The winners in this reshuffling in theory passed into the French sphere of influence, securing his frontier with new allies. Yet I wondered if the political unification of the industrious Germans was the wisest course for France or Europe. As princelings they were robber barons charging tariffs for passage on the Rhine; as French satellites they were mercenary generals muttering about German nationhood. Princes who are elevated become ambitious, inevitably resenting the master who did the elevating because he didn’t promote enough. I wondered if these states would someday turn on Napoleon.

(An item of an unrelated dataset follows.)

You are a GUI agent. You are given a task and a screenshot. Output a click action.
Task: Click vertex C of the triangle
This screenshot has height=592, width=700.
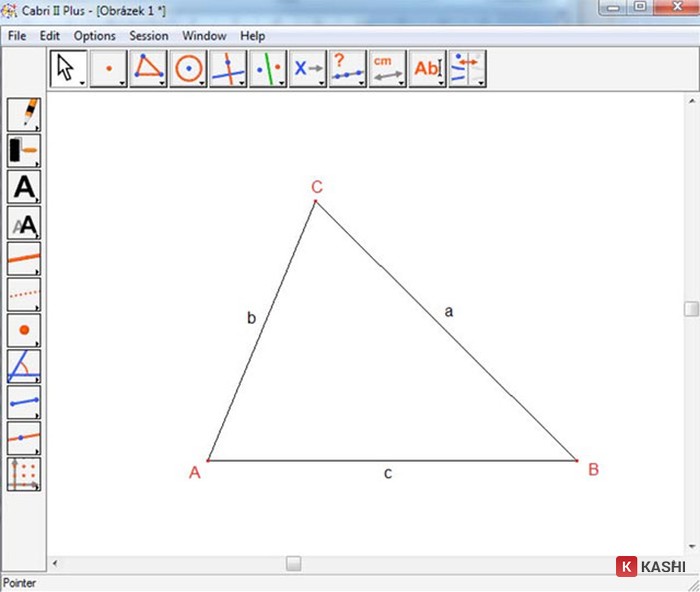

That was in the future. For the present, we fugitives fled down the river from Basel without undue interference because customs and tolling stations were in chaos from political change. We slid along the broad current under sail, sweeps, and rudder, admiring old castles that clung to gorge walls in picturesque ruin. At the Batavian Republic we took ship with the Dutch across the Channel and arrived in London in early May, just two weeks before the Peace of Amiens ended and war resumed between Britain and France.

London was a city of a million people, larger than Paris and even muddier and more chaotic. Here England’s naval power was apparent. The masts on the Thames formed a forest thick as Sherwood. Lighters crawled between larger vessels like water bugs, casks rolled on quays with constant thunder, and press gangs swept up sailors for His Majesty’s navy with the brutal efficiency of slavers. The crush of street traffic made it impossible to get anywhere, banks were grander than churches, and the extremes of wealth and poverty were more grotesque than in revolutionary France. Winding alleys were jammed with beggars, thieves, whores, and drunkards. My instinct was to hunt for a card game and brothel, but then remembered I was married and long since reformed.

London was also glorious, its steeples and domes catching the spring sun now that wind had blown away the worst of the winter’s coal and wood smoke. If the rims of carriage wheels were brown with shit and splatter, the hubs shone under the constant polishing of legions of footmen. If gutters were full of trash, windows gleamed like diamonds after polishing by indentured Irish girls. If the piers stank of tide, fish, and sewage, theaters and hotels were scented with perfume, flowers, and tobacco. The counting houses were a babble of languages, and there was money from the markets of empire, colonies counted like chips in a game. Britain could wage war forever.

Napoleon, I thought, should have kept the peace.

We met Sir Sidney Smith at Somerset House, the new government ministry built on the shore of the Thames. Its grandeur was a symbolic choice, a union between water and land, and the building was so intimate with the tide that arches gave entry to boats beneath its stone promenade. You could walk to its chambers or row to them; we walked from the rooming house we’d taken after being rowed ashore from our Dutch ship.